(Target position rows)
* * * * *

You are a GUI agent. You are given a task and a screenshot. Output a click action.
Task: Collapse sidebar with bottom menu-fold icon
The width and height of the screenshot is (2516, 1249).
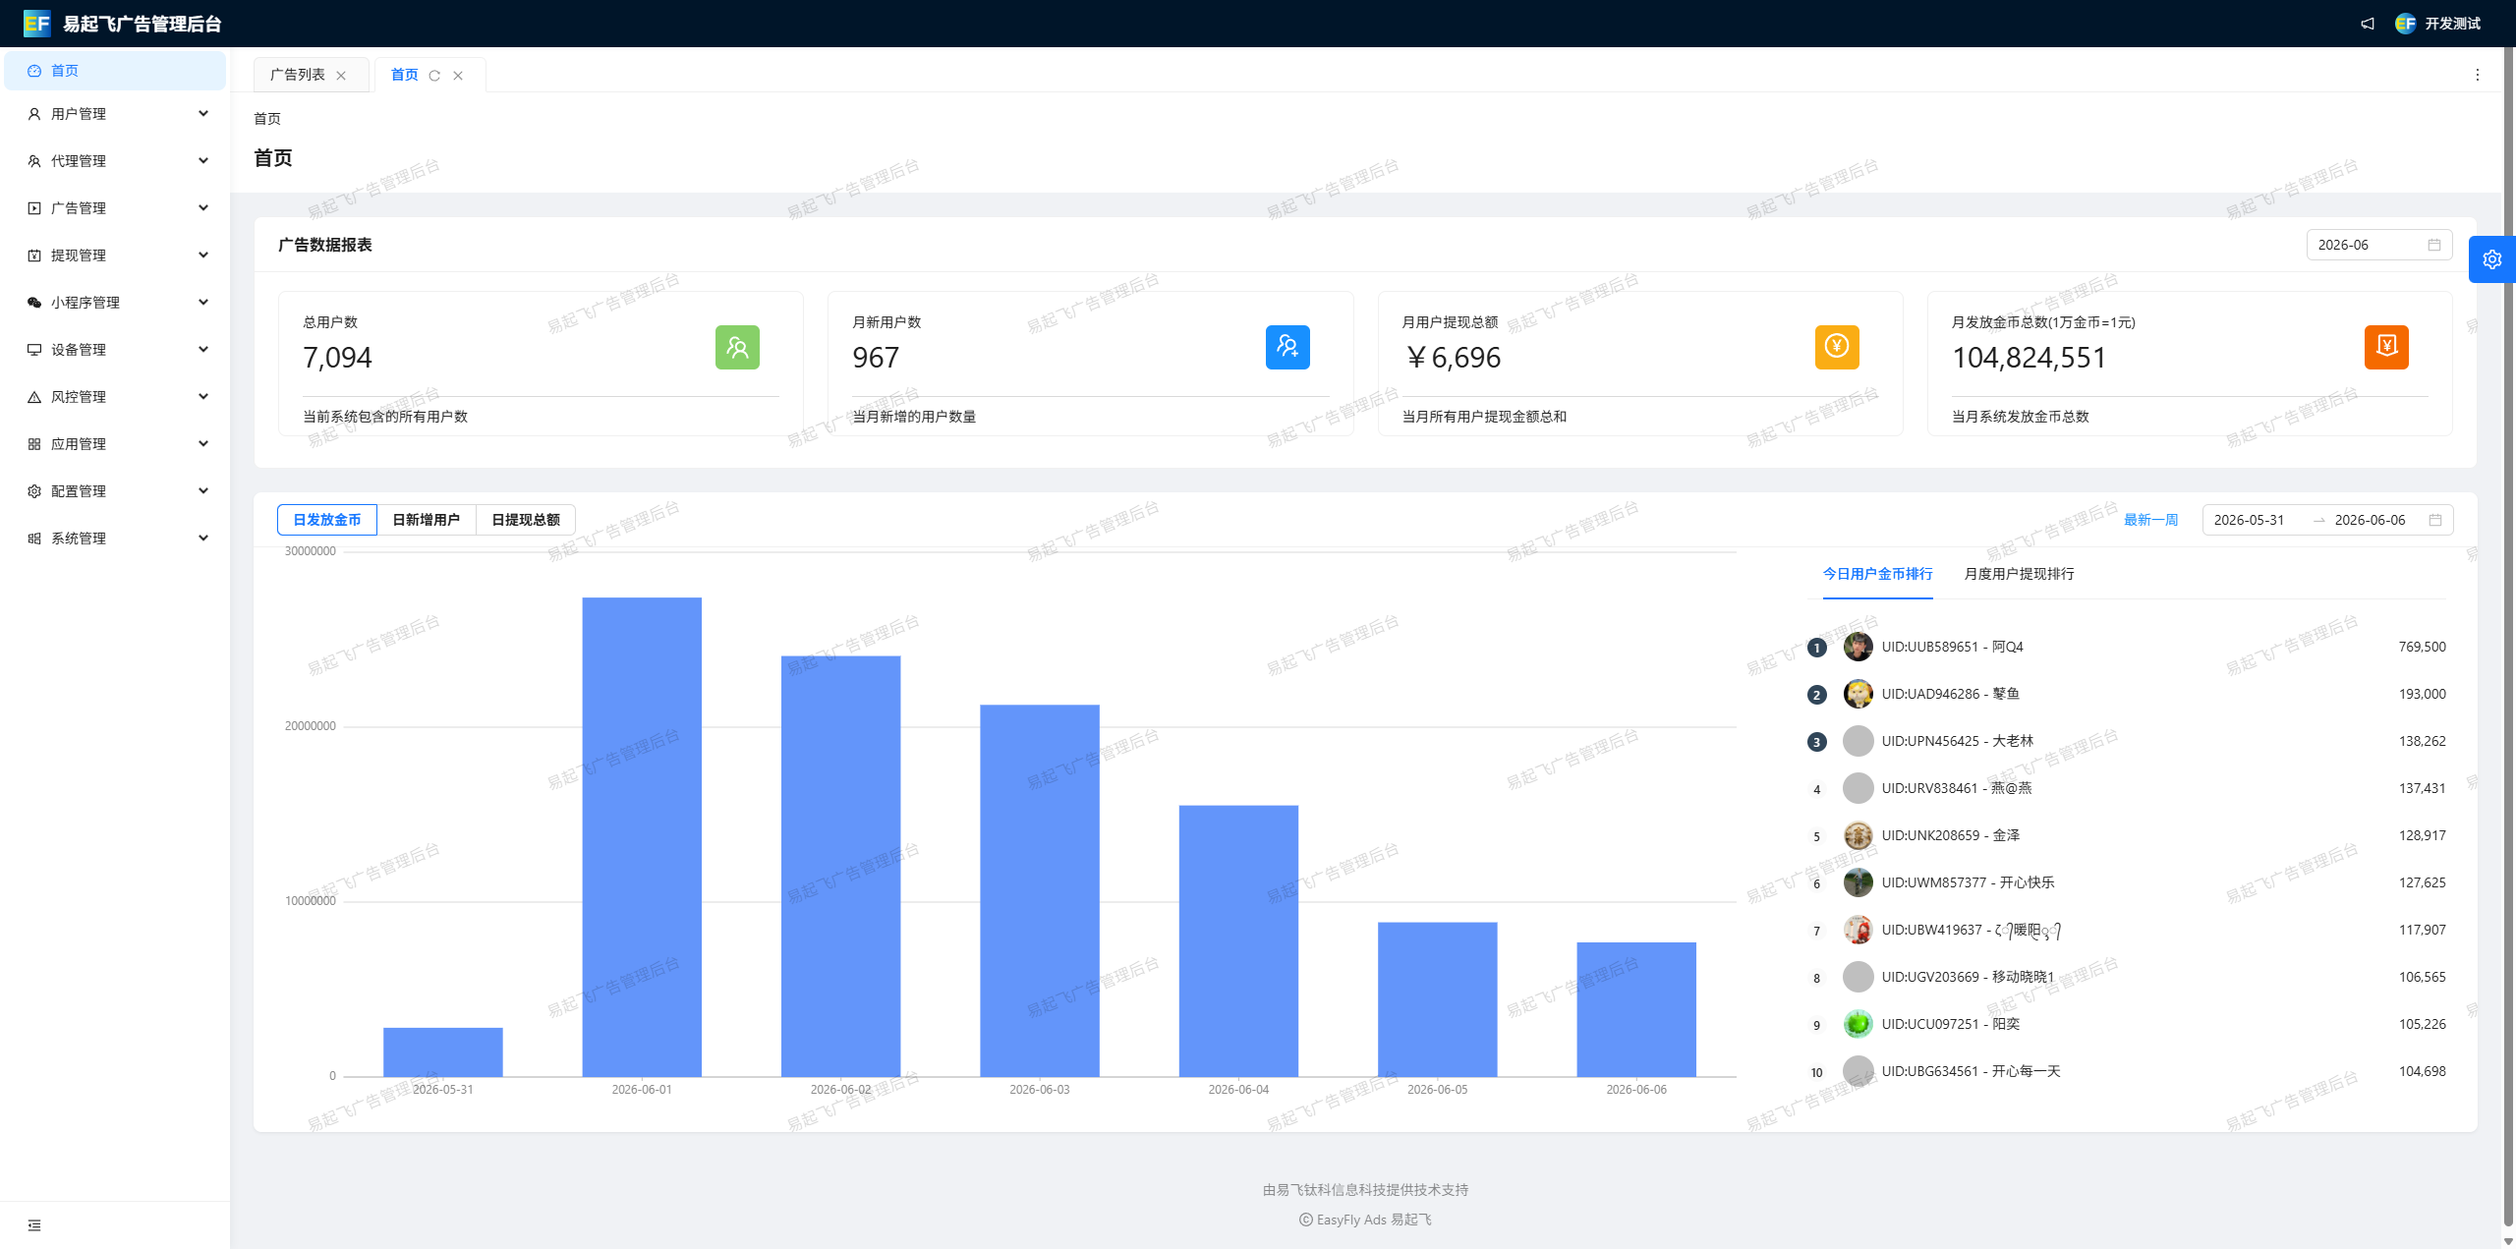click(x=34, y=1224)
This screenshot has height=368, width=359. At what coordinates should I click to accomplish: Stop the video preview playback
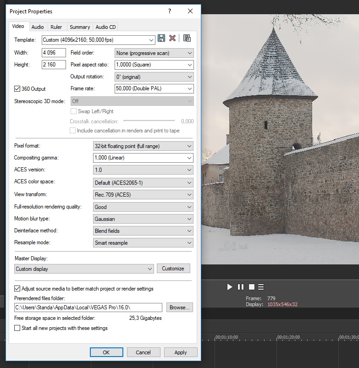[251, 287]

* * * * *

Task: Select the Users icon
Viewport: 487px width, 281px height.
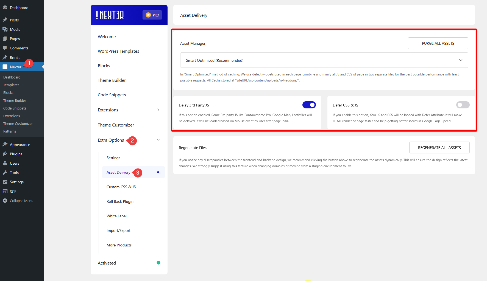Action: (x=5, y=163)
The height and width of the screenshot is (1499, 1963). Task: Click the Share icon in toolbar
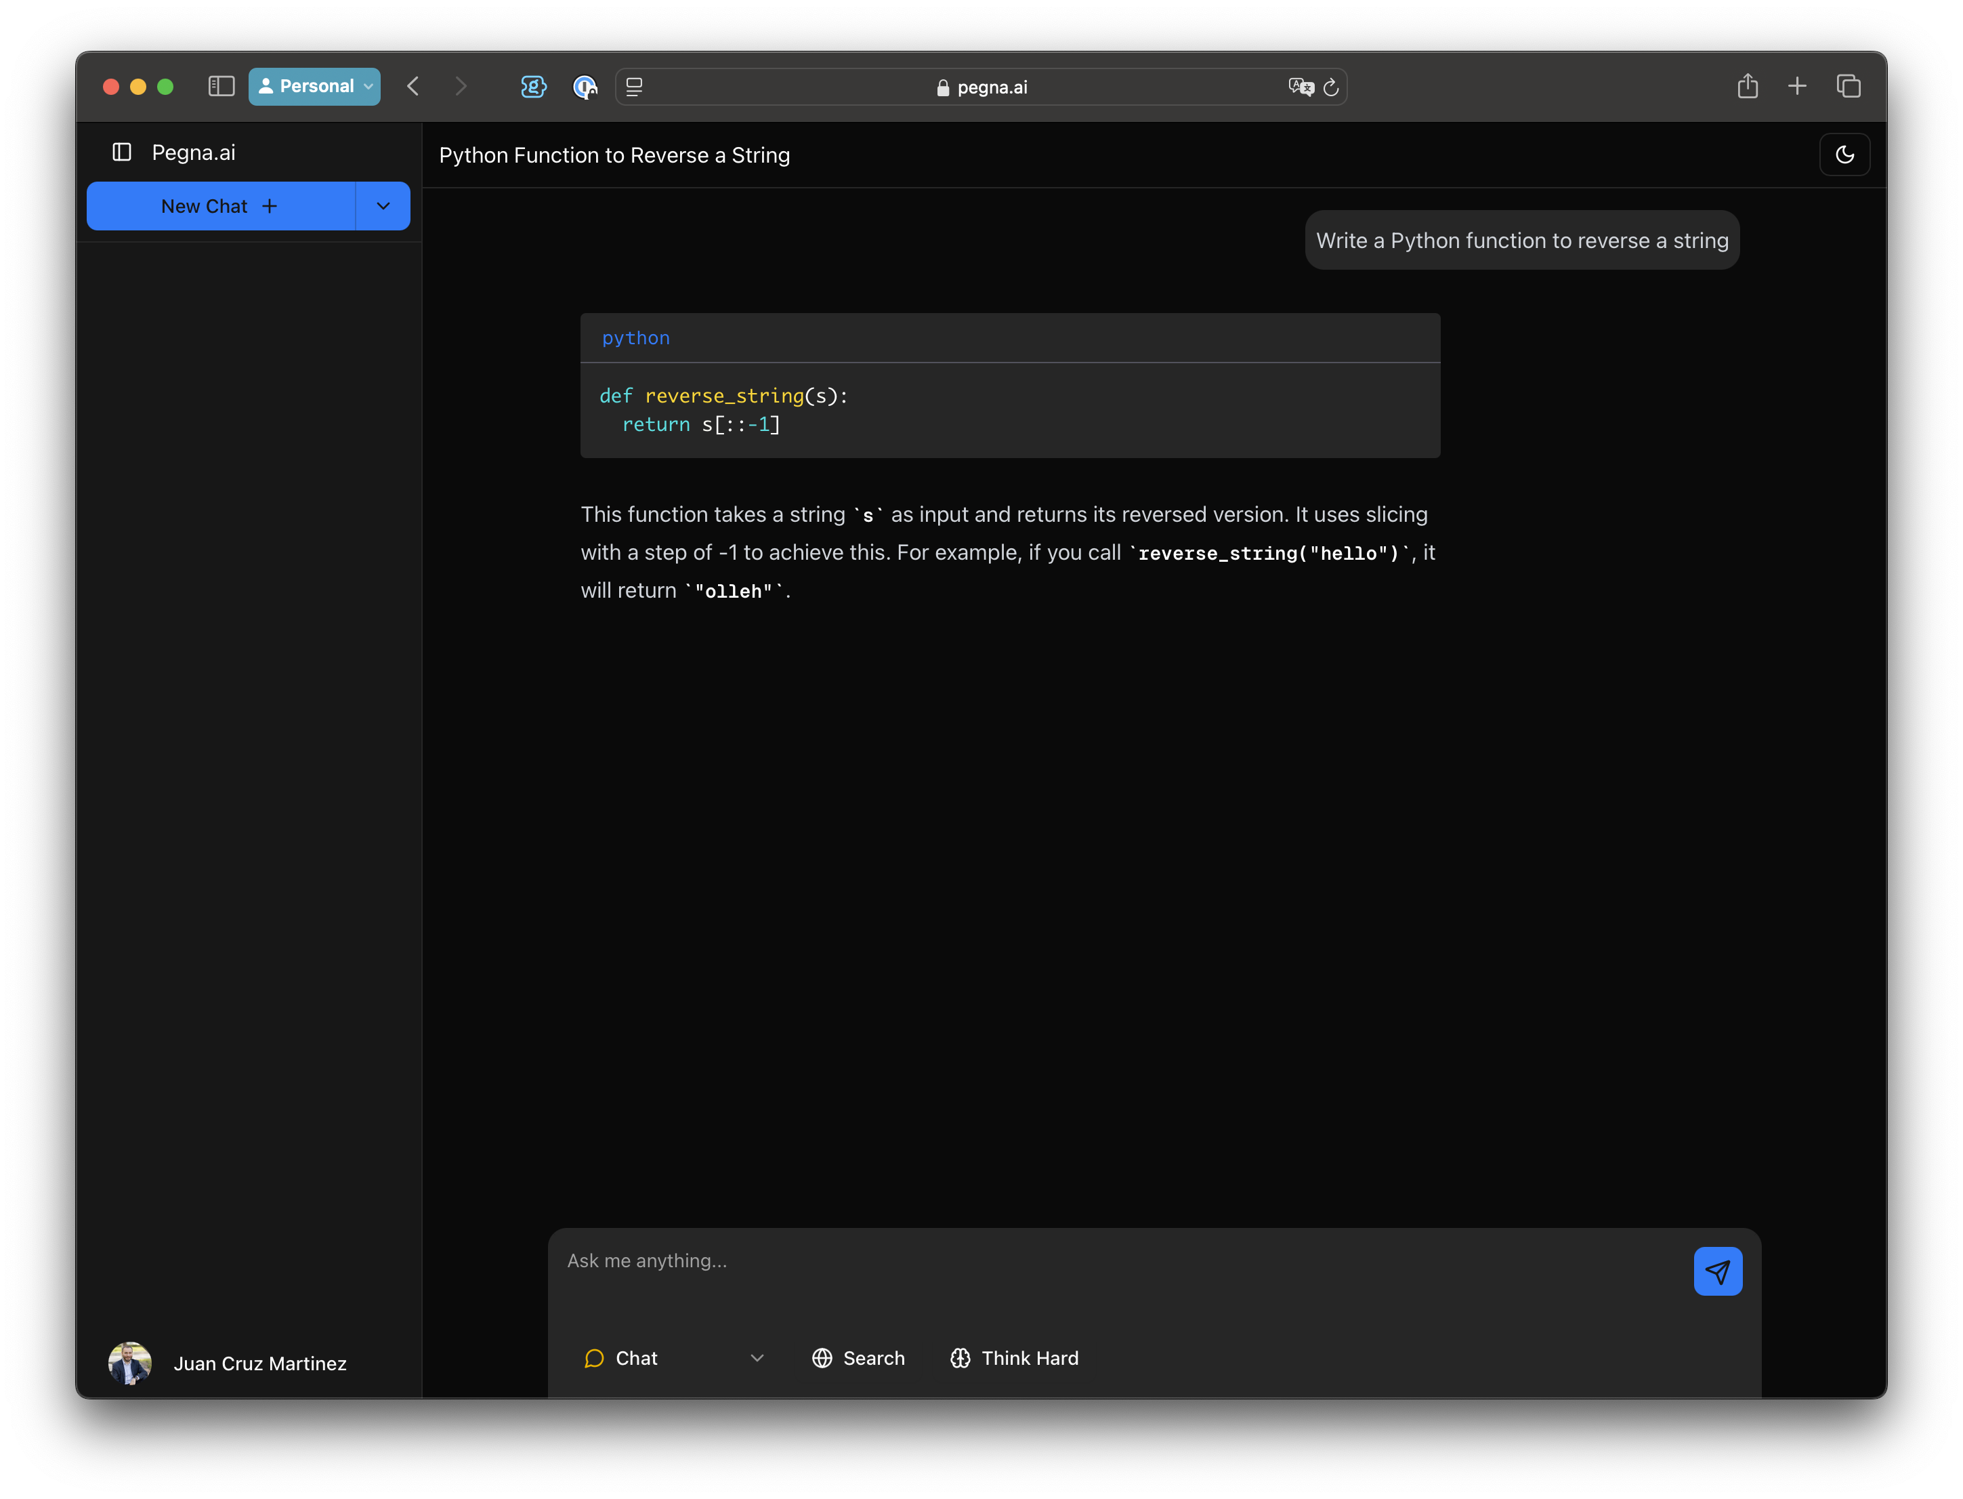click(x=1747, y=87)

* * * * *

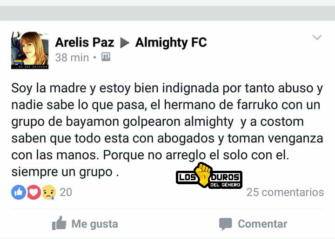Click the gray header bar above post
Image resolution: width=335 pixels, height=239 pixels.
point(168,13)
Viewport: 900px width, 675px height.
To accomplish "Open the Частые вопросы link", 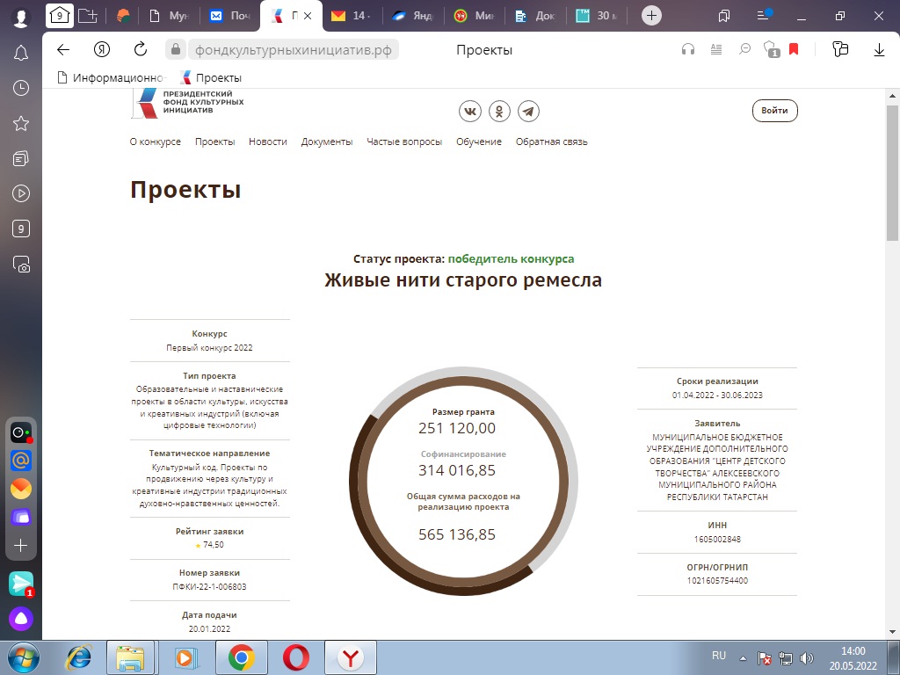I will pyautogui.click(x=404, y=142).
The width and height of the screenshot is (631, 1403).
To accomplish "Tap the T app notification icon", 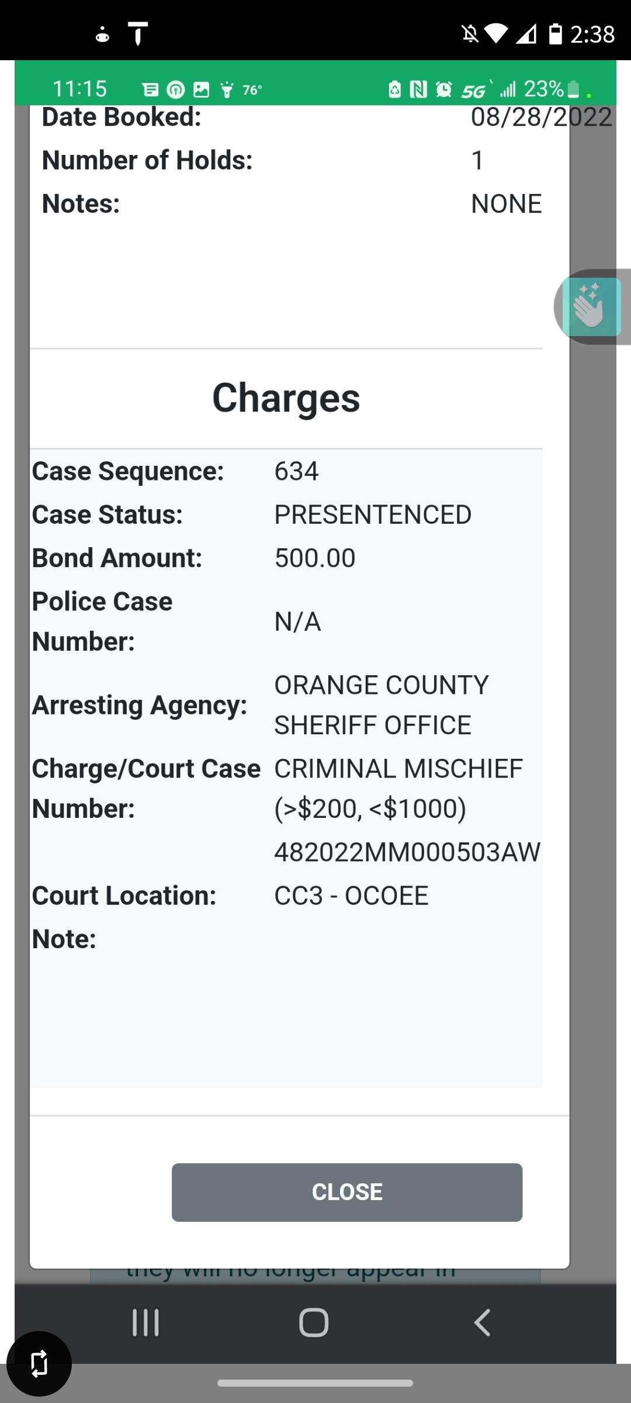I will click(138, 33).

* * * * *

**What is asked**. Filter the rows above and copy every line that contains the string "screenshot", matching its case exactly.

**Solution to the problem**.
You are a GUI agent. You are given a task and a screenshot. Output a click action.
The width and height of the screenshot is (2516, 1249).
This screenshot has height=368, width=359. At what coordinates should I click to accomplish: Stop the video preview playback
The height and width of the screenshot is (1499, 1963). Task: Click the Share icon in toolbar
The width and height of the screenshot is (631, 1403).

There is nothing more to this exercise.